(Stored records)
________________________

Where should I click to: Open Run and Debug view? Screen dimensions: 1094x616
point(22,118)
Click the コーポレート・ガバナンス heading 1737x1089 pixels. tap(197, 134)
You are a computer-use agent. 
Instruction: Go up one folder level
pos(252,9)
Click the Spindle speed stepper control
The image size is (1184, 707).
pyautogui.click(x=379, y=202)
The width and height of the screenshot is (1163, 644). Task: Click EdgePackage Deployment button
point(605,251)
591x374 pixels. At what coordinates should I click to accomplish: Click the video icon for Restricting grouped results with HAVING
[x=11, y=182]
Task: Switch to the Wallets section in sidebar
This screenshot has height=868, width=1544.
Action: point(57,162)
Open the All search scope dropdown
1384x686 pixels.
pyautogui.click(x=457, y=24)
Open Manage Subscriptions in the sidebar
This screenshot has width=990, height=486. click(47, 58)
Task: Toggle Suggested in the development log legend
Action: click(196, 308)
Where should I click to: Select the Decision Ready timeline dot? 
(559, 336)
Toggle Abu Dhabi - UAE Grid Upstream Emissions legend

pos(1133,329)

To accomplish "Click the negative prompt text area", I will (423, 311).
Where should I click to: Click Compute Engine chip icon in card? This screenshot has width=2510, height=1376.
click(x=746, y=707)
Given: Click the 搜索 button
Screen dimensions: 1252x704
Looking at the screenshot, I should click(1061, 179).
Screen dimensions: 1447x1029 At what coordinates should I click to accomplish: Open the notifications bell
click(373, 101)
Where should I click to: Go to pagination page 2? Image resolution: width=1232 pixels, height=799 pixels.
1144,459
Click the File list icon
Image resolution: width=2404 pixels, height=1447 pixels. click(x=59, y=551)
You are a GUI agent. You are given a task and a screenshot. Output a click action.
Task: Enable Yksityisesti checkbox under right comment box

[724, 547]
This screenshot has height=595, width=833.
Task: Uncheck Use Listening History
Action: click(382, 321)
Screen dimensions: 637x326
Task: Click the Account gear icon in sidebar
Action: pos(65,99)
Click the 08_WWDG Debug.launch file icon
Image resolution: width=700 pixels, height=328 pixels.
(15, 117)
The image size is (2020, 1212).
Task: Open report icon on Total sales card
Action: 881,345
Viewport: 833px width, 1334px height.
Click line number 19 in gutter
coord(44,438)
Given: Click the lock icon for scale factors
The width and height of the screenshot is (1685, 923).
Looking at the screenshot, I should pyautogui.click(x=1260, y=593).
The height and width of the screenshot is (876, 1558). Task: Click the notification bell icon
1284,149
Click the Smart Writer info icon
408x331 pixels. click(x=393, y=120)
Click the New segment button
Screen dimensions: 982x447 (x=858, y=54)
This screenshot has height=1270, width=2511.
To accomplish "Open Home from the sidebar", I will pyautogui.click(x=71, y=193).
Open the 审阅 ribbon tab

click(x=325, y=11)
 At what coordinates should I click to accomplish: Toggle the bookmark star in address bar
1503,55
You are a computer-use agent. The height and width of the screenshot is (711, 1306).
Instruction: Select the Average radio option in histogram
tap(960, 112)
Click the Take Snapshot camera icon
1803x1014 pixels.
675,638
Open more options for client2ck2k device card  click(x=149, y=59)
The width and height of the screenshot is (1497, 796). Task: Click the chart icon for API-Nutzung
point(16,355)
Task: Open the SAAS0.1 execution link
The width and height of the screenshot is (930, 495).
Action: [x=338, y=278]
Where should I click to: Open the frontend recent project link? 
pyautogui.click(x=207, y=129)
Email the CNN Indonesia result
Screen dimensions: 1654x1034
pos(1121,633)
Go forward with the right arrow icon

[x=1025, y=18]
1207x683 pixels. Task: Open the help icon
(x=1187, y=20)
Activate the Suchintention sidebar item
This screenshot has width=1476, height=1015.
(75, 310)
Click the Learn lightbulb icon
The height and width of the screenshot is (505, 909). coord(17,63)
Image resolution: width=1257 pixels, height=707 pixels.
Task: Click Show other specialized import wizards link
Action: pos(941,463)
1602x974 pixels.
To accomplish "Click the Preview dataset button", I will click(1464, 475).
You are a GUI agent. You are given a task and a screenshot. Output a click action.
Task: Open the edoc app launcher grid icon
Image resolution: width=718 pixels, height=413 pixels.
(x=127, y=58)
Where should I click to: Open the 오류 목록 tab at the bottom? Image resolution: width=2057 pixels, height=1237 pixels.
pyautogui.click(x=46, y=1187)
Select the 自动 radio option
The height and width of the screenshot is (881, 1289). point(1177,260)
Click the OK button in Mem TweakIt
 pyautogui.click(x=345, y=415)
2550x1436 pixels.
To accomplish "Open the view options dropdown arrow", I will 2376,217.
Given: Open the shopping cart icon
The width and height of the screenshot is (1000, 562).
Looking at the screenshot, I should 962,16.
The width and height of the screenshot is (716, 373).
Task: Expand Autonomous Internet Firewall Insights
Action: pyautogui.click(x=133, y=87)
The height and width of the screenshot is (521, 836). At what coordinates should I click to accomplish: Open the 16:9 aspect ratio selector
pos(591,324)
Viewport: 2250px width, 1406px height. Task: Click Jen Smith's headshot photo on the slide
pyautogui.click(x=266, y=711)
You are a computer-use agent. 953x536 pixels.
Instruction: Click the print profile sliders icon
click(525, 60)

________________________

TASK:
Take every line above that includes the string "agent" and return it.

SOLUTION TO THIS EXERCISE:
You are a computer-use agent. 
You are a GUI agent. You are given a task and a screenshot. Output a click action.
You are a computer-use agent. The height and width of the screenshot is (711, 1306).
You are a GUI agent. You are given a task and a screenshot. Output a click action.
You are a computer-use agent. 953x536 pixels.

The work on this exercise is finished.